ESMA updates its Q&As on the application of AIFMD, EuSEF and EuVECA
ESMA has updated its Q&As on the application of the AIFMD Directive, the EuSEF Regulation and the EuVECA Regulation.
On 10 March 2023, ESMA updated its Q&A documents on the application of
- the AIFMD, and
- the EuSEF and EuVECA Regulations
Q&As on the AIFMD
This was updated to include a new Section XVI, “Exemptions”.
The section contains one question on the interpretation of the notion of "substantive direct or indirect holding" in Article 3(2).
The answer clarifies that the notion refers to situations where an AIFM manages the portfolios of AIFs through its direct or indirect holding in a company. This covers for example, situations whereby the AIFM de facto has the power to impose decisions on the AIF portfolio composition, its asset allocation or its risk management.
The answer also notes that Article 3(2)(a) of the AIFMD doesn’t set a quantitative threshold and that the notion of “substantive direct or indirect holding” shall be assessed on a case-by-case basis by the AIFMs supervisors.
Q&As on the EuSEF and EuVECA Regulations
A new Q5 has been added to clarify whether EuVECAs and EuSEFs can invest in other qualifying venture capital funds/qualifying social entrepreneurship funds, even where these have not been registered as a EuVECA or EuSEF fund.

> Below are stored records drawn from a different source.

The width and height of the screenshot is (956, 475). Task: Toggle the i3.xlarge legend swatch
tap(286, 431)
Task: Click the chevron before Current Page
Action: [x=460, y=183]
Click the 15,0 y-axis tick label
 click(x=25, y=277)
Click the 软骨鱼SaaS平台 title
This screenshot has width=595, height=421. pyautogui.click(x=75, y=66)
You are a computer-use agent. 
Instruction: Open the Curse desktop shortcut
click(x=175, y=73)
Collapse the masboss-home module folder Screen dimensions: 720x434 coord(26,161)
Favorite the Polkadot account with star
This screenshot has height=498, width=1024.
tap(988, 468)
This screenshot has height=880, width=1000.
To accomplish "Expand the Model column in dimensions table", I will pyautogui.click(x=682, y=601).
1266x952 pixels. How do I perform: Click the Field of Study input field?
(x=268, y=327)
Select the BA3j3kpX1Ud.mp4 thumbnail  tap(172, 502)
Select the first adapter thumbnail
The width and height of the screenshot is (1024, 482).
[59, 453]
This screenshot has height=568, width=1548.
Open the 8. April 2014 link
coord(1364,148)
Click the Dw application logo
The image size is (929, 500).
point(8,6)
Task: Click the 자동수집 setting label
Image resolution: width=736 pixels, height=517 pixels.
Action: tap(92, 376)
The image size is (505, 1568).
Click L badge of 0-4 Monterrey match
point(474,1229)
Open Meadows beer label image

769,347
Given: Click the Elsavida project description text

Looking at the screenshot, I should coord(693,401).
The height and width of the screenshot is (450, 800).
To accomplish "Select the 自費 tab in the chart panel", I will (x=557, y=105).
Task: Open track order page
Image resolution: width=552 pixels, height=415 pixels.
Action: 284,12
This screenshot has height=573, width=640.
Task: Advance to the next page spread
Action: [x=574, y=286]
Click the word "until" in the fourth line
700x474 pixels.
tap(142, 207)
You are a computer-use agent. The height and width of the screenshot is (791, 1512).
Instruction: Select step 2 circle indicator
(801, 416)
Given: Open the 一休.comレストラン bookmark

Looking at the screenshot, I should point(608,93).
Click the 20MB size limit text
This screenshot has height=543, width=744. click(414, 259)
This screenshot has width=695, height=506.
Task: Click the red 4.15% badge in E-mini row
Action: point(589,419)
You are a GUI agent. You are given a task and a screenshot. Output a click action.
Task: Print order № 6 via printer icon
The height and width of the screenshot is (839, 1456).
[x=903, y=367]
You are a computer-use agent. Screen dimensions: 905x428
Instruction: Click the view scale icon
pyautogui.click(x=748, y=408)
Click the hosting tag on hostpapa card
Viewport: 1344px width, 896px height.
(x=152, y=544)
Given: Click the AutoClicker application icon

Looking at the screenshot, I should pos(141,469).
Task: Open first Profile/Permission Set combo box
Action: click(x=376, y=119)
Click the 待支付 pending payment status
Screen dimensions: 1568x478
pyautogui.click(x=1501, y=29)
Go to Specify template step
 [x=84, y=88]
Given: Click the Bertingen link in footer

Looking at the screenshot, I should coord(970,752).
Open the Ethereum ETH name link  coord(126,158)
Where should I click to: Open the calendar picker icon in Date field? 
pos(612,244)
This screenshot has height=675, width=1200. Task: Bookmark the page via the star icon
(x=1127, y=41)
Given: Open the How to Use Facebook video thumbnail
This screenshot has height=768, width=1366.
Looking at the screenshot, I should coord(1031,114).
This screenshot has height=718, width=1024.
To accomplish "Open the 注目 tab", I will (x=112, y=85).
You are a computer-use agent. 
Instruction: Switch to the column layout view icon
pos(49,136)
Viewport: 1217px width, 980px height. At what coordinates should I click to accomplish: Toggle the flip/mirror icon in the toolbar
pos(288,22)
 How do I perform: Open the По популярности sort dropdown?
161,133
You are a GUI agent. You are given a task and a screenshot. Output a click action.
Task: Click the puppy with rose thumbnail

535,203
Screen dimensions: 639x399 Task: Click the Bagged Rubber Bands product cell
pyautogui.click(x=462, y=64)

ESMA’s view is that they can – so long as the qualifying funds have not themselves invested more than 10% of their aggregate capital contributions and uncalled committed capital in other qualifying venture capital / social entrepreneurship funds (see Article 3(e)(iv) of the EuVECA Regulation and Article 3(e)(iii) of the EuSEF Regulation respectively).